• Set of tasks
[a] Print the part of Brock's sober story between "Today we have" and "sharing our stories.", inclusive.
[b] Brock's sober story ends by naming the areas of his life that are better now. Name each one.
[c] Pick up Brock's sober story where it stops and keep writing it.

• Excerpted passage
· · · ·

Sober Story - Brock (@millenialcoholic)
Today we have Brock (aka @millenialcoholic on Instagram) here to share his struggles with alcohol and how he overcame them. I am so extremely grateful for the Mindful Times community and the support and growth we are experiencing through being transparent and sharing our stories.
Here is Brock's story.
"I stopped drinking because “drinking to have a good time” for me had morphed into something that consumed my mind, began to destroy my body and took the things I love the most in life away from me. Alcohol changed me as a person and changed the things I’m passionate about because I simply couldn’t do them anymore. It gave me a bad reputation as the "sloppy drunk" and friends didn’t really enjoy hanging out with me anymore. So what did I do? I’ll tell you what I didn’t do: I didn’t stop drinking. Instead, I isolated myself and drank alone miserably for about 8 months. Drinking almost killed me on numerous occasions. When I was 14 I was hospitalized for alcohol poisoning and actually stopped breathing and had to be hooked up to respirators. I flipped my car in high school while drunk and walked away. I was beat up, robbed and sent to the emergency room in ambulances 3 times in Chicago. One time I was found on the sidewalk knocked unconscious and robbed of my belongings because I was a drunk (easy target late one evening). Also, alcohol is obviously bad for you and kills people, so when I got cancer and started to think about what I was putting into my body, that scared me well. Losing my fiancé who I still love dearly is the one thing I’m not sure I’ll ever really heal from. When that happened and I tried to take my own life in March of 2018, you’d think I would’ve learned then. But it wasn't until I lost my job a few months later and spent the summer spiraling out of control, hitting rock bottom, and calling my mom crying, blacked out, telling her I needed help. Luckily, the friends and family I do have are awesome and have been such an amazing support group. They’ve been with me every step of the way while I did inpatient treatment for 17 days followed by 6 weeks of intensive outpatient. I found a sponsor right away and started going to at least 5 AA meetings a week and the rest is history (so far). People ask me all the time how I do it and my response is simple: I tell people-
my life is simply better. In ALL aspects. Work, relationships, health, finances etc.

· · · ·

• Information supplied

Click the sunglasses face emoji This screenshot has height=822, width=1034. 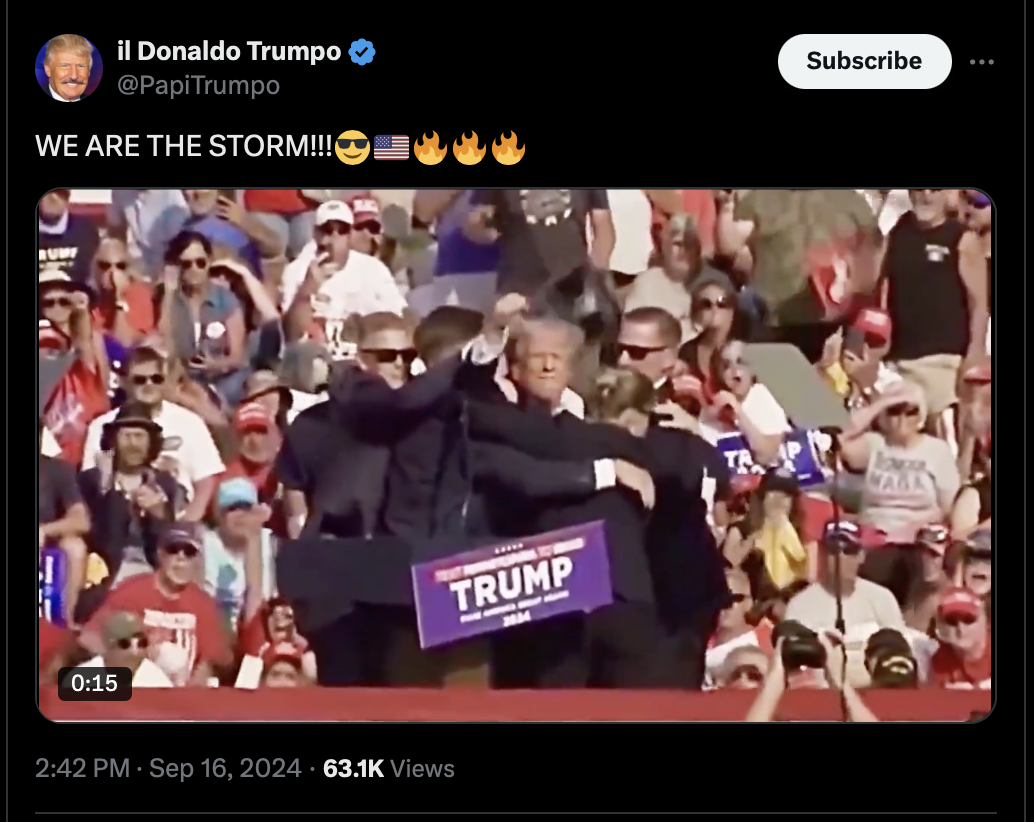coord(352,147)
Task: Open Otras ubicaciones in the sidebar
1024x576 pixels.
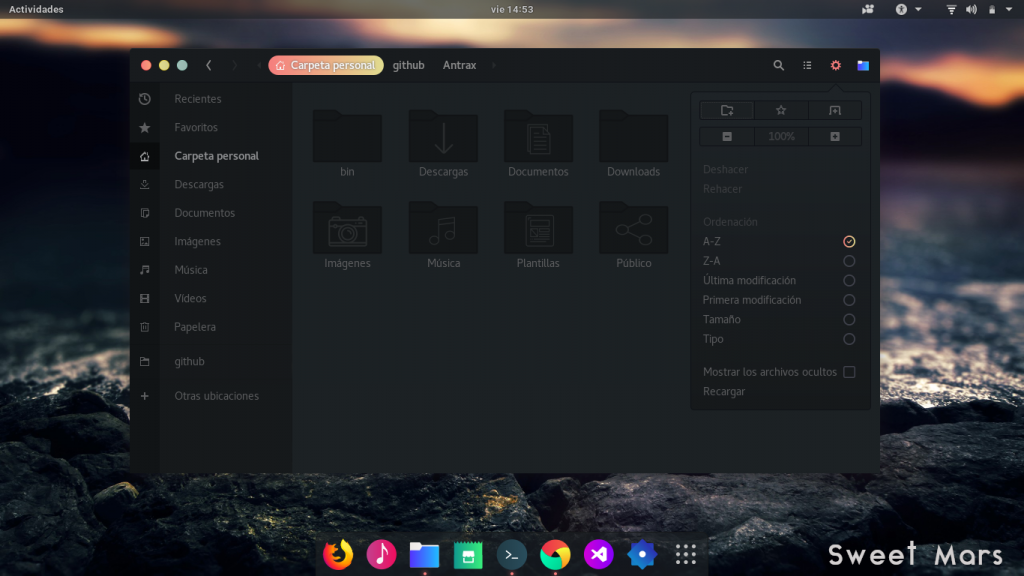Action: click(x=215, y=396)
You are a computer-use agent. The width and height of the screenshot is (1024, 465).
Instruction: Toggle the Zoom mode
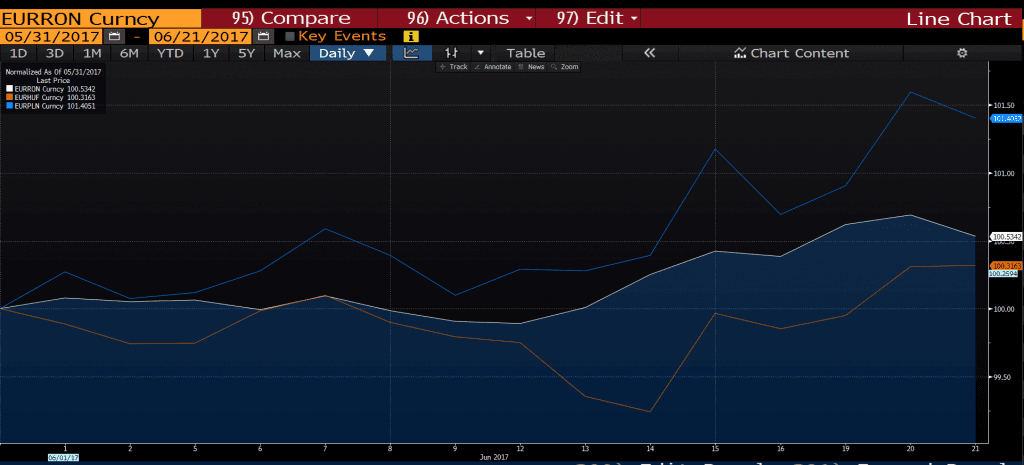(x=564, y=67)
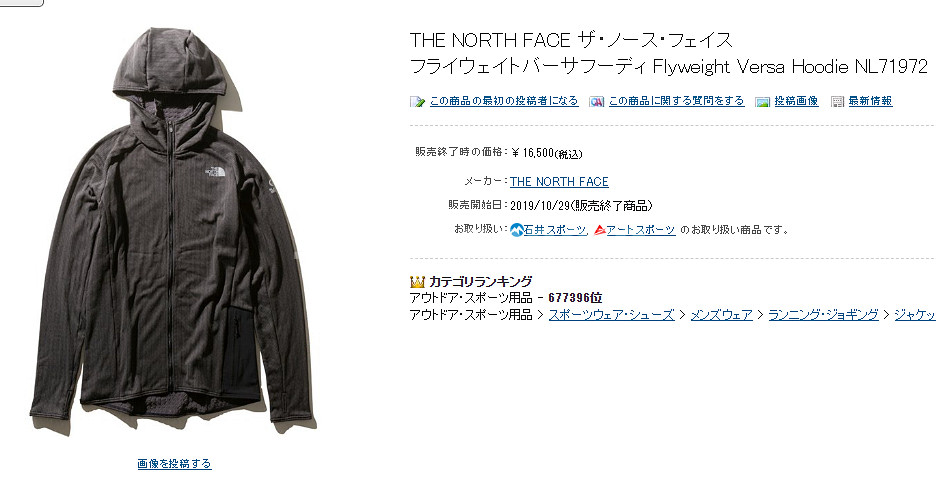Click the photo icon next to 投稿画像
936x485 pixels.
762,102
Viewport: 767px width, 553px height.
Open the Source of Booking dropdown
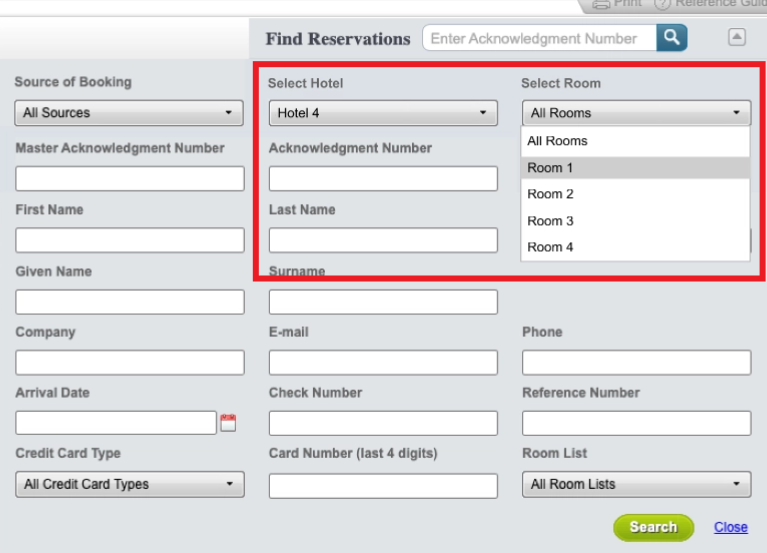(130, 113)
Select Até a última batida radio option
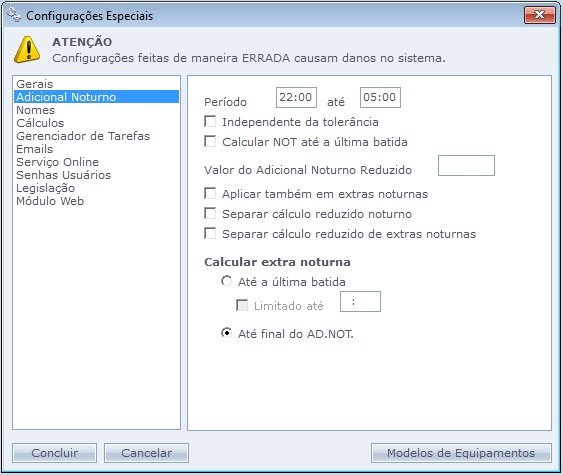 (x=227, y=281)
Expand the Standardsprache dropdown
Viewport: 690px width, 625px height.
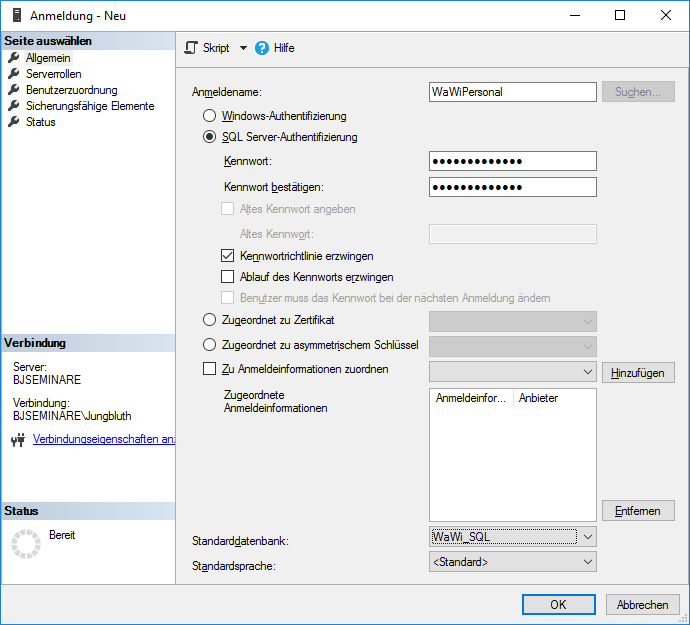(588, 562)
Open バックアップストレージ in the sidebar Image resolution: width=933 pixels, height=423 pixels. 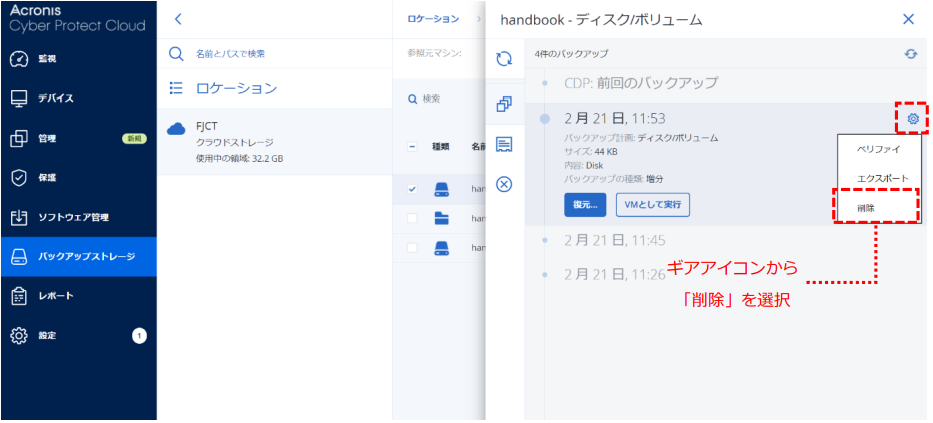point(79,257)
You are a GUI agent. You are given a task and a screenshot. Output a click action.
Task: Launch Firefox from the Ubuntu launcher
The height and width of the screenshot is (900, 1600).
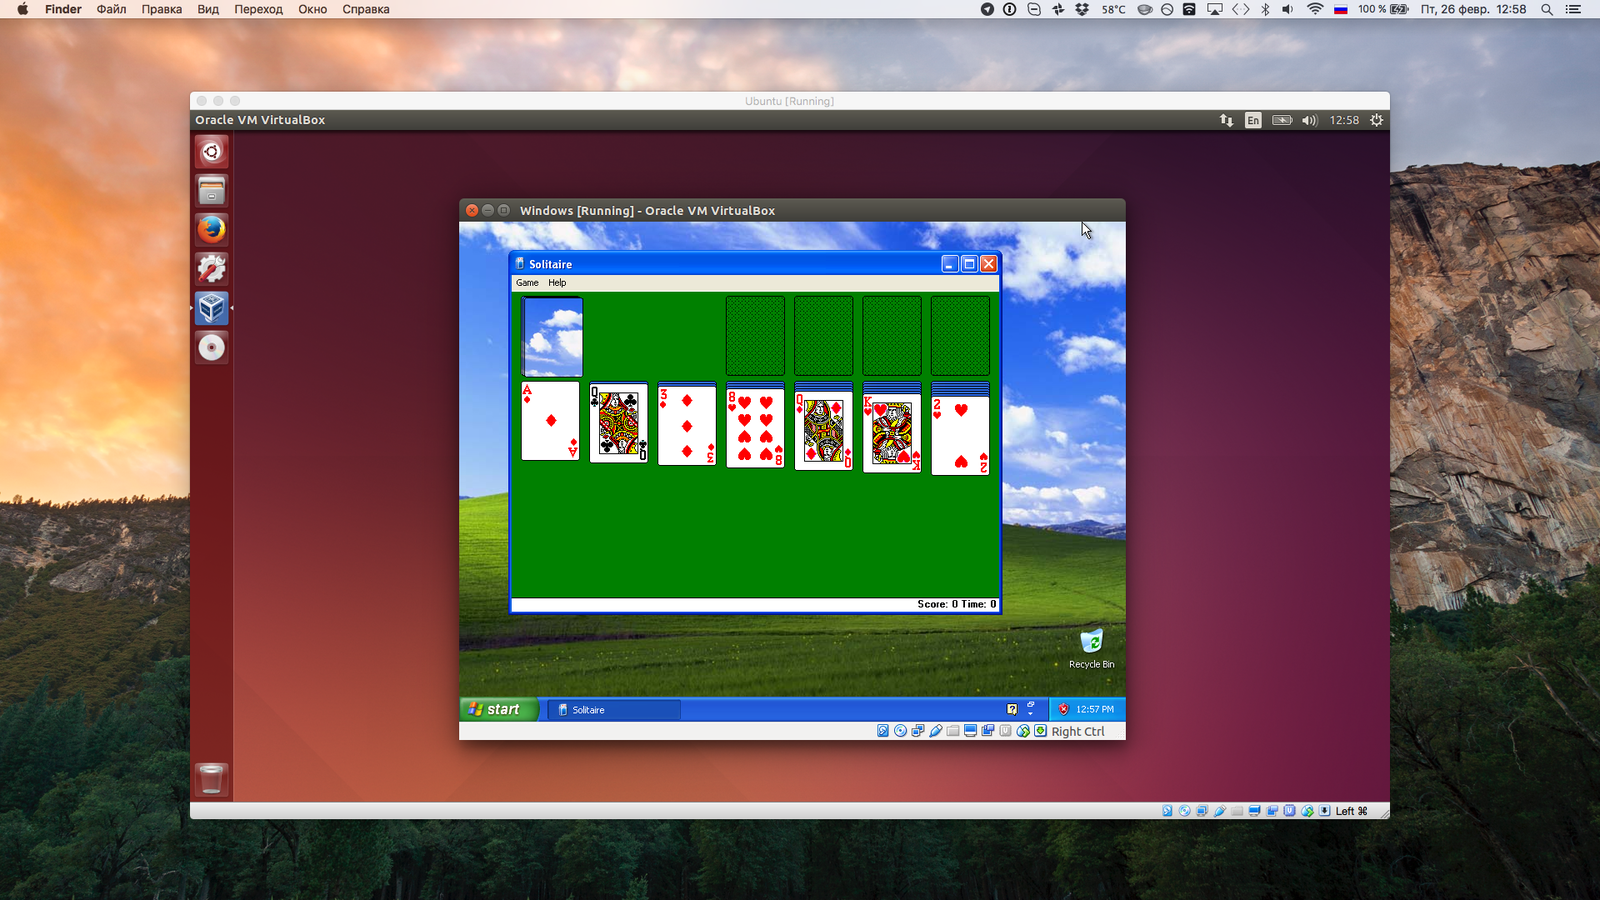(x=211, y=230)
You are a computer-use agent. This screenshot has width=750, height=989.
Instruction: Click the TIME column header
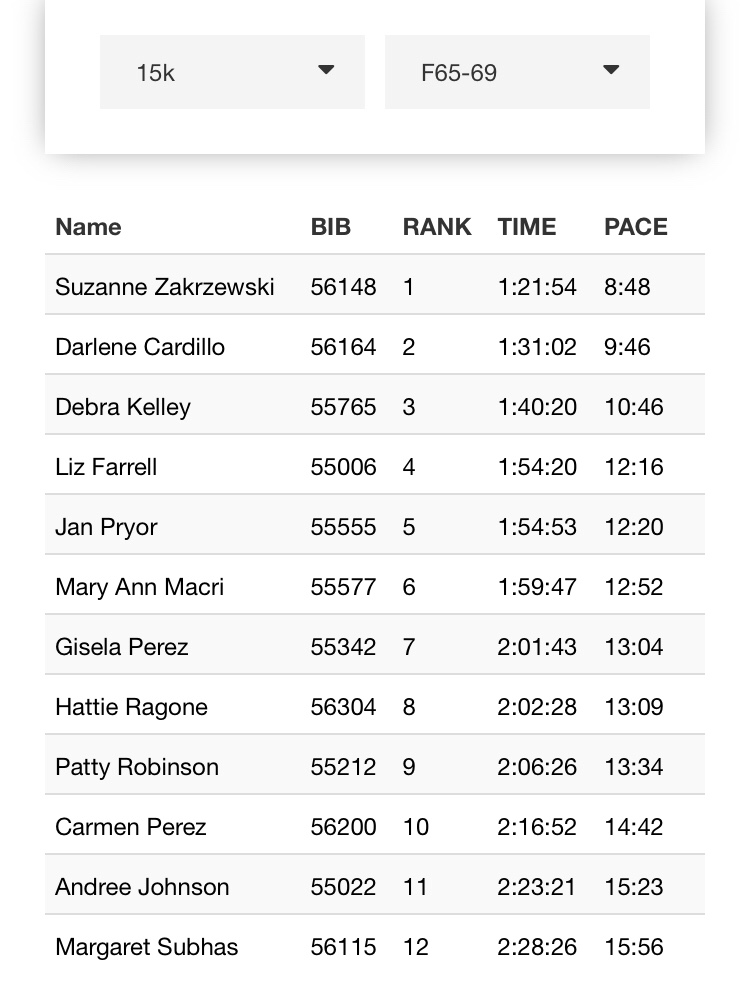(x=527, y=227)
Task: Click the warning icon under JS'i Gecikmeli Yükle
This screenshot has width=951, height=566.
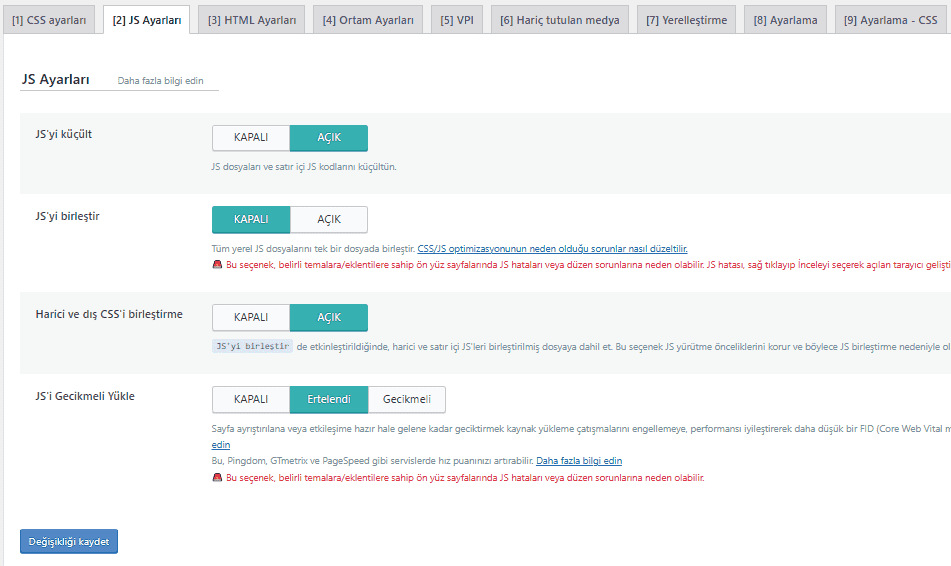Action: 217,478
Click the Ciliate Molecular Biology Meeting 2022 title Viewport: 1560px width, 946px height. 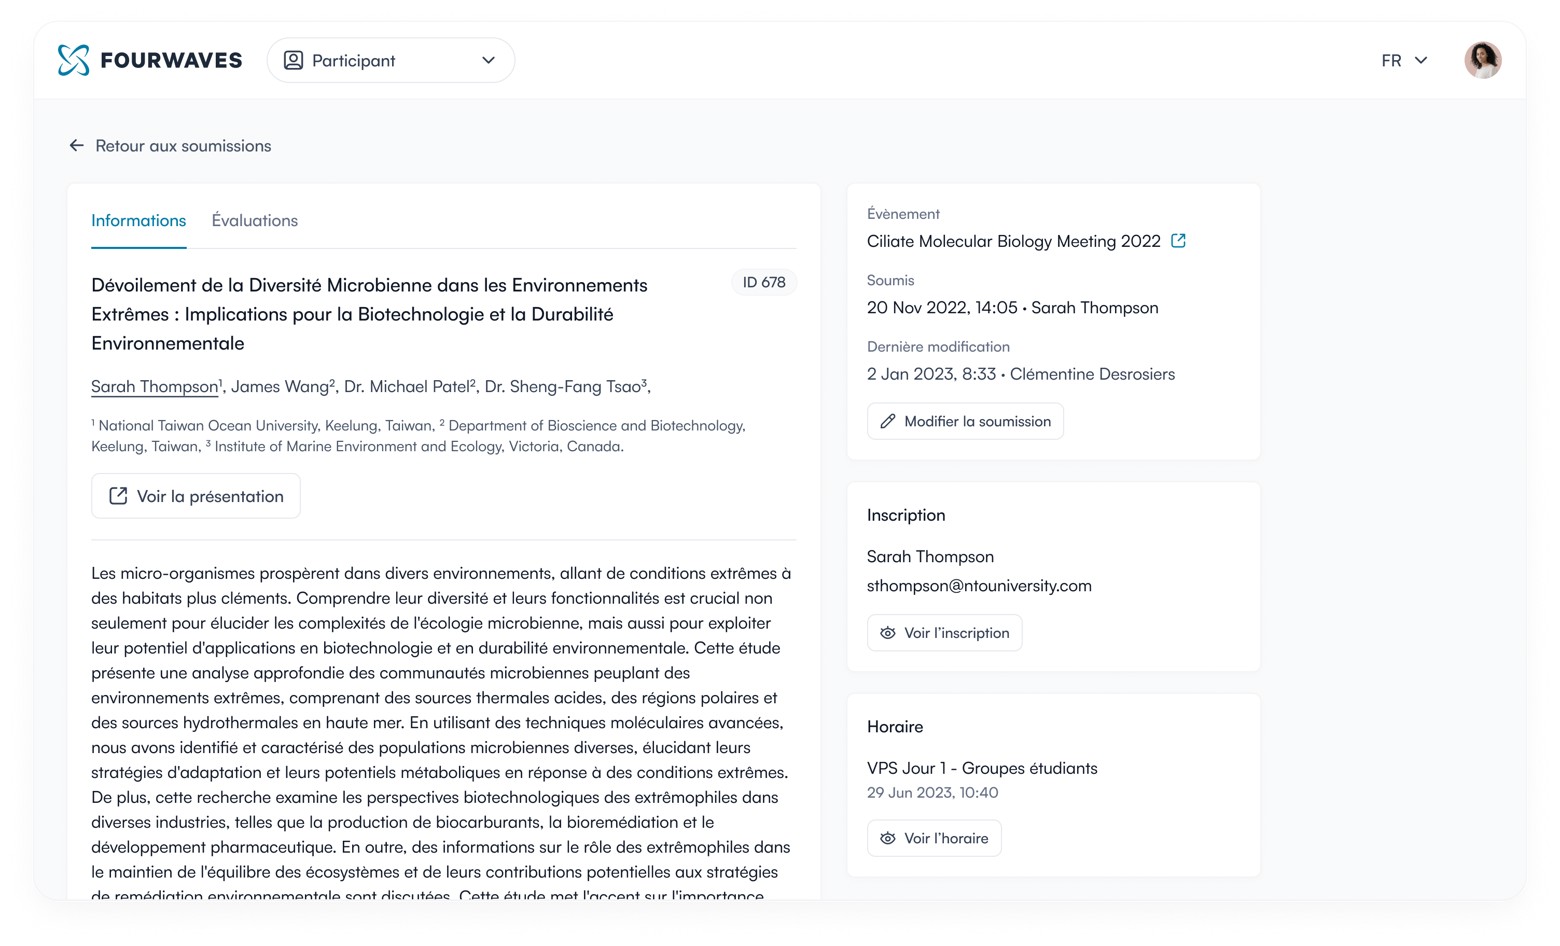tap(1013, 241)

· · · ·

• Responses for each task
[a]
Today we have Brock (aka @millenialcoholic on Instagram) here to share his struggles with alcohol and how he overcame them. I am so extremely grateful for the Mindful Times community and the support and growth we are experiencing through being transparent and sharing our stories.

[b] Work, relationships, health, finances

[c]
I have more fun than I did when I was drinking because I am now present.
No more anxiety about what I did when I was drunk.
No more worrying about what I will do by the end of the night and then having to put out fires because I blacked out again. So, for now I couldn’t be happier with where I’m at in life. I have a new career, I am getting back into shape and competing again, and finding new hobbies that make me happy. Meeting a nice woman and having a couple kids of my own has and always will be the end goal and I’m happy knowing that that part of my life will come some day. One thing my sponsor told me very early on is to keep my sobriety first and everything else will fall into place. He’s been spot on so far, so as long as I keep doing that I know my life will continue getting better and better and for that I am grateful and excited for what’s to come! -Brock"
Who else has been there before? Who's experienced being the "sloppy drunk"? Who's had to go to the hospital due to alcohol? Who's hurt their health, friendships or career because of alcohol? Who's lost someone they love because of alcohol? Who has hit "rock bottom"?
I know I have experienced many of those things. While Brock's story is different than my own, it is similar in so many ways. I asked Brock to share his story because I want you all to know that you are not alone in your struggles. We are all different, have different experiences, but at the end of the day, we are all human and there is nothing to be ashamed about. No matter what you've gone through in life, there are other people out there who can relate to your story. If we come together as a community of individuals who are willing to be open, honest, vulnerable and transparent about our journey's we will build strength in numbers.
I am proud of you Brock. I am proud of you for recognizing that alcohol was no longer serving you. I am proud of you for overcoming your hurdles. I am proud of you for sharing your story. Stay strong my friend.